‘Self-driving’ cars linked to hundreds of crashes over past year

23 June 2022

by Christopher Carey

Cars with driver assistance systems and autonomous technologies have been involved in hundreds of crashes over the past year according to newly released data from the US ‘National Highway Traffic Safety Administration (NHTSA).

The agency found that vehicles equipped with Advanced Driver Assistance Systems (ADAS) were involved in 392 crashes between 1 July 2021 and 15 May 2022.

Six of those were fatal, five resulted in serious injuries, and a further 41 caused minor or moderate injuries.

Senator Richard Blumenthal, Chair, US Senate Commerce, Science, and Transportation Subcommittee on Consumer Protection and Product Safety, said the findings were “a cause for deep alarm”.

“[The] NHTSA has to be particularly aggressive here to say no more business as usual.

“Should NHTSA find any technology to be unsafe, it ought to act promptly to ensure that that technology is forbidden, not actively put in any vehicles.”

The findings are a response to a Standing General Order requiring that car manufacturers and operators report crashes to the NHTSA when Level 2 or higher autonomy is active at the time of the incident.

The order allows the agency to acquire “timely and transparent” notification of real-world crashes associated with advanced driver support and level 2 ADAS from manufacturers and operators to help it raise safety concerns about them through further investigation and enforcement.
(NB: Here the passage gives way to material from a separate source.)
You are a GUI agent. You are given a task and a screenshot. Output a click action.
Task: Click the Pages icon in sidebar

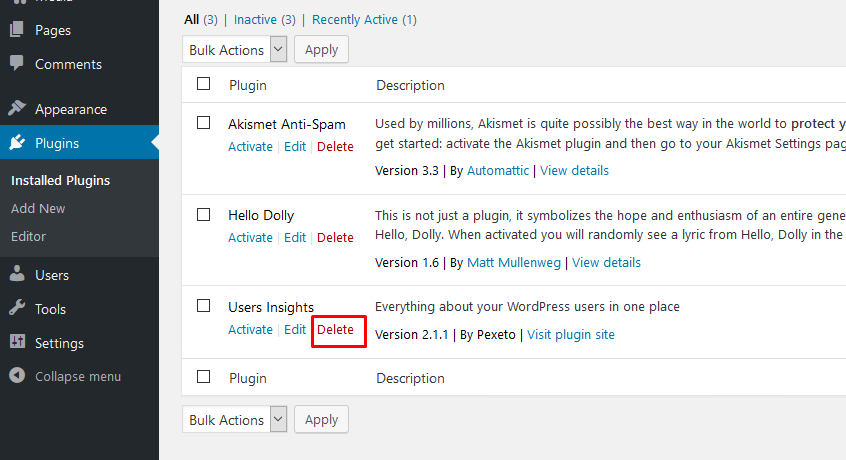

Should it find a safety defect, the agency says it will take action to ensure unsafe vehicles are taken off public roads or remedied, as appropriate.

Data-driven approach

The NHTSA hopes the information will support a “more data-driven approach” to safely rolling out self-driving tech, including regulation and education.

Cathy Chase, President of Advocates for Highway and Auto Safety, said: “The public has a right to know how partially automated systems and autonomous vehicles (AVs) are performing on our roadways, especially considering currently there are no federal safety standards for these newer systems.

“Features which fall under the overarching term of advanced driver assistance systems, or ADAS, like automatic emergency braking (AEB), lane departure warning (LDW) and blind spot detection (BSD) have been shown to be effective at preventing or mitigating crashes.

“However, their full potential to save lives will not be realized until the DOT issues minimum performance standards.

“While more time is needed to analyze the data released this morning, it is clear that US road users are unwitting participants in the beta testing of automated driving technology.”